Mean Sister

I can write this, because she won’t read it.

Mikey might read it, because he reads everything. Lynnie might read it, because she gets it sent to her email as soon as I write it. Heck, Anu might even read it after her nearly three-hour long binge the other night of everything I’ve written in the past few years. (I password protected those posts real fast) But Cassie… She won’t read this.

How silly of me to think she cares.

She can’t be bothered to answer my phone calls. She won’t even talk to me if she did pick up. She’d just yell at me about how she’s busy and ask me if I’m done talking to her. She won’t even visit me in the place I call home. The place I love and adore. She openly expresses how much she hates Hawaii. How much she despises and is disgusted by the very thing that makes me feel whole. She’s a mean sister.

Growing up my dad instilled in us that we’ll always have each other. No matter what happens in this world. No matter the argument or the disagreement. “You guys will always have each other!”

But oh, how he was wrong.

Because now she wants to have nothing to do with me. She’s breaking up with me. Literally. She wants a break from me.
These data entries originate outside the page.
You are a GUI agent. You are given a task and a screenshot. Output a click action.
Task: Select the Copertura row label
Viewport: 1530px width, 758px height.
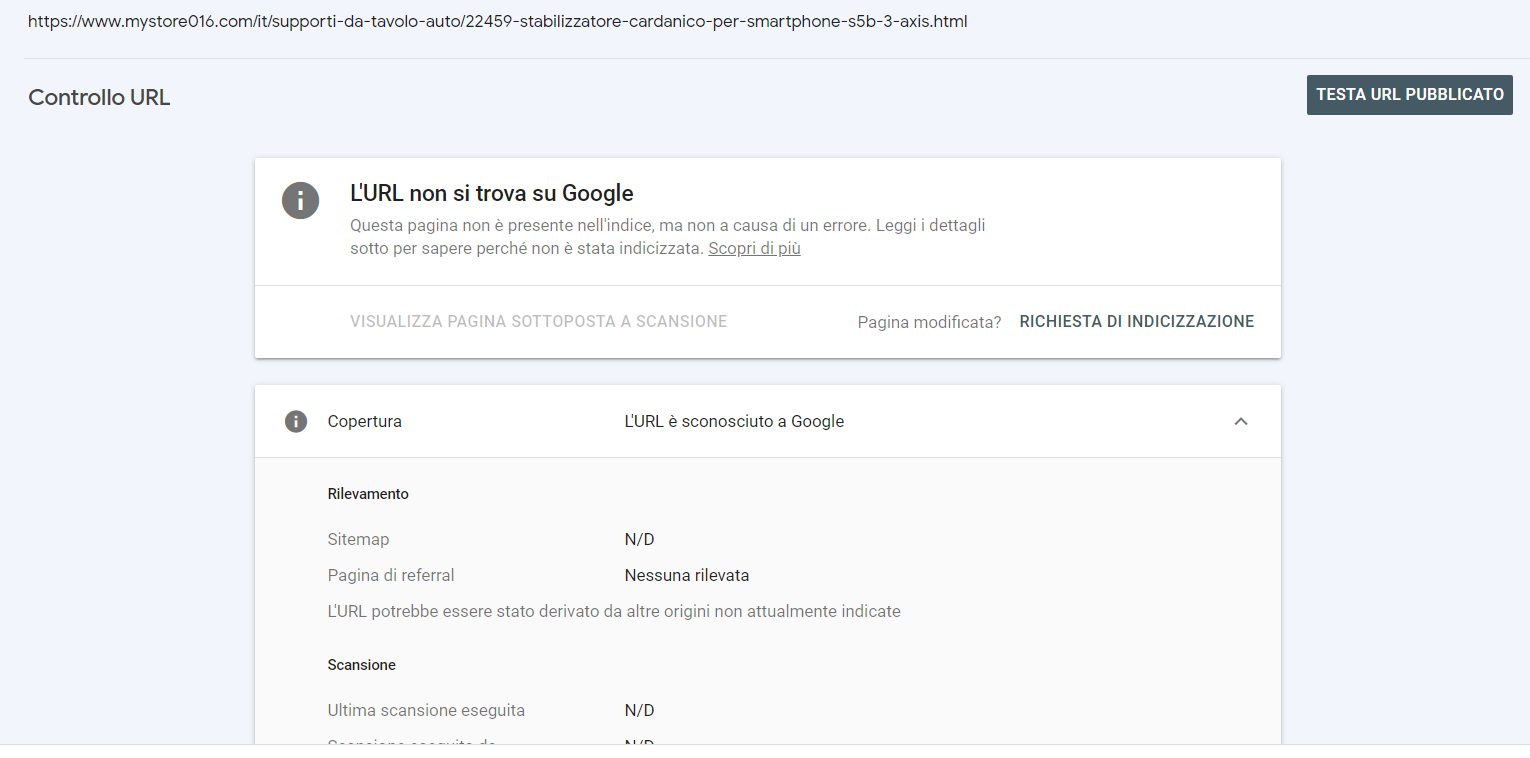point(365,422)
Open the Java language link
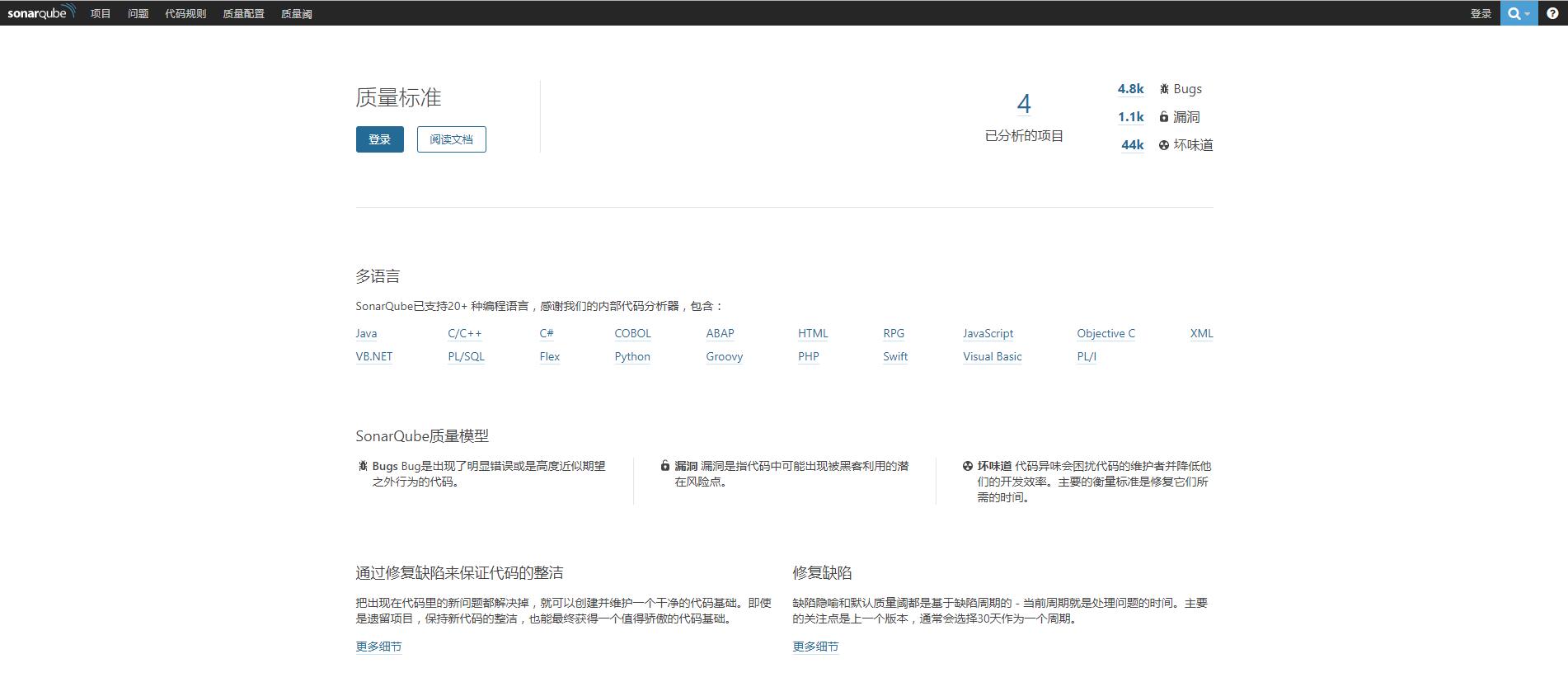The width and height of the screenshot is (1568, 682). click(x=366, y=333)
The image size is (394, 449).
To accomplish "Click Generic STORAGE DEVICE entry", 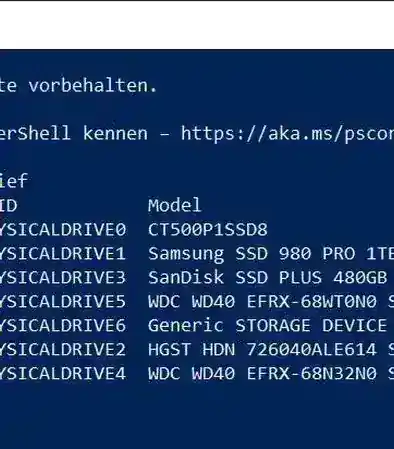I will click(267, 325).
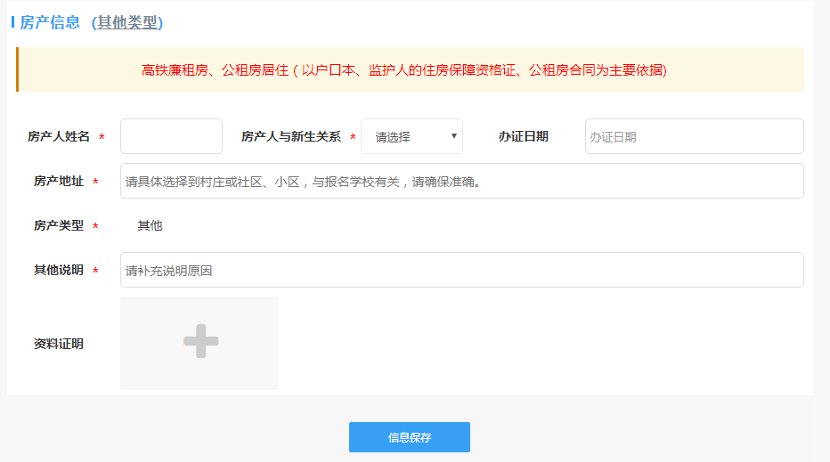This screenshot has height=462, width=830.
Task: Click the 办证日期 date input
Action: point(693,136)
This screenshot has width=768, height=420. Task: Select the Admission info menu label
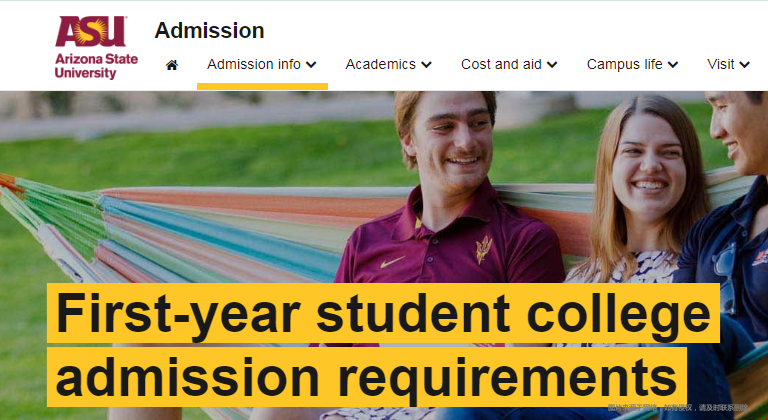coord(254,64)
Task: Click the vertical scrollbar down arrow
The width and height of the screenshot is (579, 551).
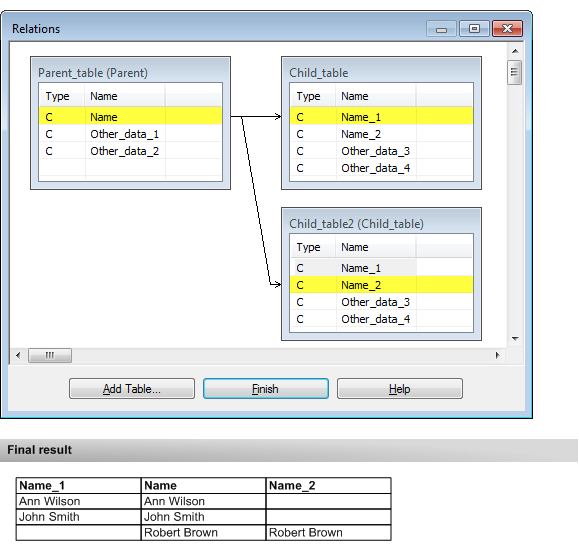Action: [515, 338]
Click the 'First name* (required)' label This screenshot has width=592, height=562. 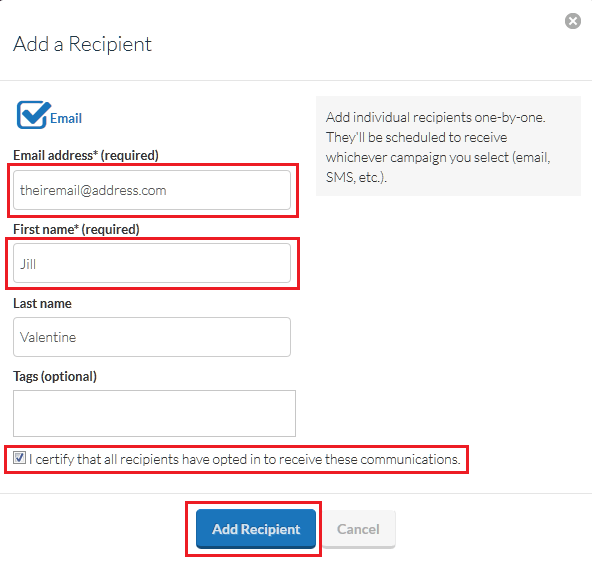pyautogui.click(x=76, y=229)
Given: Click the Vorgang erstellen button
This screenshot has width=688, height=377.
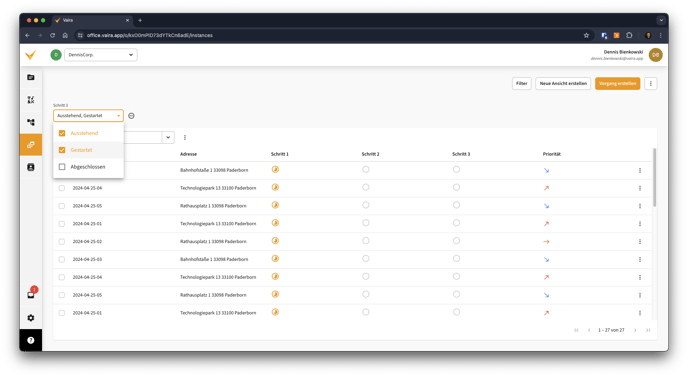Looking at the screenshot, I should pyautogui.click(x=617, y=83).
She doesn’t want to see me.

She doesn’t want to talk to me.

She doesn’t want to have anything to do with me.

I thought going through a relationship break up was bad, but now the person that I am bound to by blood doesn’t care. The person I would give my life for… I would sacrifice my life before I let anything bad hurt my sister. She doesn’t want to be my friend.

And I have tried so, so hard to be her friend.

I know that there is no monetary measurement that I could fulfill for her. She makes three times the amount I do, and she can buy herself whatever it is in the world she wants. So it’s not like before when I paid for her high school graduation lunch party. It’s not like when I was the older, working sister and would pay for her meals when we went out to eat. Cassie can do that all on her own.

So I had to do something different.

At first it was fighting anyone who got in her way. Those college financial advisors, they hated me. I would call them, I would email them, I would bug them until we made sure that my sister wasn’t paying a dime more than she was supposed to for her tuition. Then sometimes it was my parents. I would yell at them and I would fight them to make sure she wasn’t being treated badly.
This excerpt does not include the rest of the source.